→ **GOAL OF THE EXERCISE**: The answer must consist of every line below containing "warning".

→ **GIVEN DATA**:
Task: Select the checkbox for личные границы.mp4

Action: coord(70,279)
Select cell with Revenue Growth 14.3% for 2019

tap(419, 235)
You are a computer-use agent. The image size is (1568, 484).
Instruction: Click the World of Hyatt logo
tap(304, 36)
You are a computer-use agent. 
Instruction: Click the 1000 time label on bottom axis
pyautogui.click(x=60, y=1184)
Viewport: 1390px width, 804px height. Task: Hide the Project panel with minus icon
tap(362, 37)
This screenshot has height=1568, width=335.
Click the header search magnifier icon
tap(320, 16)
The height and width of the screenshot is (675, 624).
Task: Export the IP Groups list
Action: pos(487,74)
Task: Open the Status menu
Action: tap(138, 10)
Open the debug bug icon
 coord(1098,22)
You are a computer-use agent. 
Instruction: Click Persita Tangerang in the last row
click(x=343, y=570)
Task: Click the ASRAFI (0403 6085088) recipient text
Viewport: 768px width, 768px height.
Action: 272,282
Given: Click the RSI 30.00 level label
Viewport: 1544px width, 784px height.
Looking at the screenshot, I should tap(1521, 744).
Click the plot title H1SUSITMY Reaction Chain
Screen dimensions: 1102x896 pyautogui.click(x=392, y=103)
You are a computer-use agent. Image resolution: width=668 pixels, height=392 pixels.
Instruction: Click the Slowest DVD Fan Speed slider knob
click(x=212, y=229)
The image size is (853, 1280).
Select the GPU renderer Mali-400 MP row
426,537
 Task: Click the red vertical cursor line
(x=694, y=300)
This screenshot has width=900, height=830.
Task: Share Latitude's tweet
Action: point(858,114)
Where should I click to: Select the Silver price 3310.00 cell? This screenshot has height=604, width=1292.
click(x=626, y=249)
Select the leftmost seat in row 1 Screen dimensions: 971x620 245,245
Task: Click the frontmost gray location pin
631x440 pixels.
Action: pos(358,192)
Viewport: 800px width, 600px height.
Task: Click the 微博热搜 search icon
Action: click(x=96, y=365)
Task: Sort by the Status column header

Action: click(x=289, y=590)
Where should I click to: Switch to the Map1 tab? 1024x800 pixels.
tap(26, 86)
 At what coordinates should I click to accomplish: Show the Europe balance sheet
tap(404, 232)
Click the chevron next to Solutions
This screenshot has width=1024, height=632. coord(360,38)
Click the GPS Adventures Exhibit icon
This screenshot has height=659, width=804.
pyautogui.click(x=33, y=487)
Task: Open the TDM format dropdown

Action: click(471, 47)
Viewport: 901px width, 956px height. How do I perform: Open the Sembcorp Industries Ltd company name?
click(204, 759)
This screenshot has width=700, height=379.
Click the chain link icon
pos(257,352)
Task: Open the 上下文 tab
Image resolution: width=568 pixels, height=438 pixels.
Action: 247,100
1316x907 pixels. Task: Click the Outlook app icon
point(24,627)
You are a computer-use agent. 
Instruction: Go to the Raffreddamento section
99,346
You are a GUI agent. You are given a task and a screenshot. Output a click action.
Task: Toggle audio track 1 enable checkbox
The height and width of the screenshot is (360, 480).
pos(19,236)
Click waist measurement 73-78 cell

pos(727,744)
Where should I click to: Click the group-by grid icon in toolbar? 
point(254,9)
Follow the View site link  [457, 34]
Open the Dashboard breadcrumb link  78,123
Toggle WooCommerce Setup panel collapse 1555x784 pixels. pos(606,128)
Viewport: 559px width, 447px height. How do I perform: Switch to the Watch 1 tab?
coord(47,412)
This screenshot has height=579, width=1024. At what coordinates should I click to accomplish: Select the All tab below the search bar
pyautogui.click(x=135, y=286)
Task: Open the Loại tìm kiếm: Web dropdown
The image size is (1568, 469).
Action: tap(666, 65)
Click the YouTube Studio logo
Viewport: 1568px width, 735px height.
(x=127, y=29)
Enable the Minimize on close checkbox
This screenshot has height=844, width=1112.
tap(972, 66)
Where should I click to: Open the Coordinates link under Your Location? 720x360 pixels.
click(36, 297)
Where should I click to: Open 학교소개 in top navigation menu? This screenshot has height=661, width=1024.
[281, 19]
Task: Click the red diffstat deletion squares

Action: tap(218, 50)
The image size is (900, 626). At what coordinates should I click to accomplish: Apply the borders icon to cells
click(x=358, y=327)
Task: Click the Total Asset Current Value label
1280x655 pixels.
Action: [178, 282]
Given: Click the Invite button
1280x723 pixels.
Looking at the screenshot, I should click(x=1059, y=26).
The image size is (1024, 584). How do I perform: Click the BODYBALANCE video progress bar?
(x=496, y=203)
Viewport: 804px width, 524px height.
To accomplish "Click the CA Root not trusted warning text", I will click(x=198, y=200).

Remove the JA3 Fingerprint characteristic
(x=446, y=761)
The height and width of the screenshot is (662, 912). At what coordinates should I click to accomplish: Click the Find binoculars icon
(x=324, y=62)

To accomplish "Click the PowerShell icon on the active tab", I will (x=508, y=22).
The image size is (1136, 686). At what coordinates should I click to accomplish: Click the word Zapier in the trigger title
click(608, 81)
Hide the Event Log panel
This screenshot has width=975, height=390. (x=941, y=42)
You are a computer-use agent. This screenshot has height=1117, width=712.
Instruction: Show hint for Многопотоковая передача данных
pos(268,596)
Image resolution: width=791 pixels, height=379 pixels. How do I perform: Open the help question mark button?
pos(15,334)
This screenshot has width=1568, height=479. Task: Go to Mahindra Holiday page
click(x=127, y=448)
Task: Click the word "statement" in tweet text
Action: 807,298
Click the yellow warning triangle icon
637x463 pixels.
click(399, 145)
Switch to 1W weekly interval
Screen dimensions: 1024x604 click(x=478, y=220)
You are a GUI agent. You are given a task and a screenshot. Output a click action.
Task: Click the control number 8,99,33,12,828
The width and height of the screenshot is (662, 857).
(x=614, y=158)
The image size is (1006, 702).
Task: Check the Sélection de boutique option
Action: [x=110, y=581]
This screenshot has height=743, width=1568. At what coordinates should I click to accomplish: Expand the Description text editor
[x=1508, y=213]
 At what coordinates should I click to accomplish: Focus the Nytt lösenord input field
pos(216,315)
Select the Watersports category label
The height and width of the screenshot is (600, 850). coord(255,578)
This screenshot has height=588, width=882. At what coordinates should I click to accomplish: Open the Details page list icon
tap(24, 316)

→ **WRITTEN RESPONSE**:
To accomplish "Click the CA Root not trusted warning text", I will click(x=198, y=200).
Click the yellow warning triangle icon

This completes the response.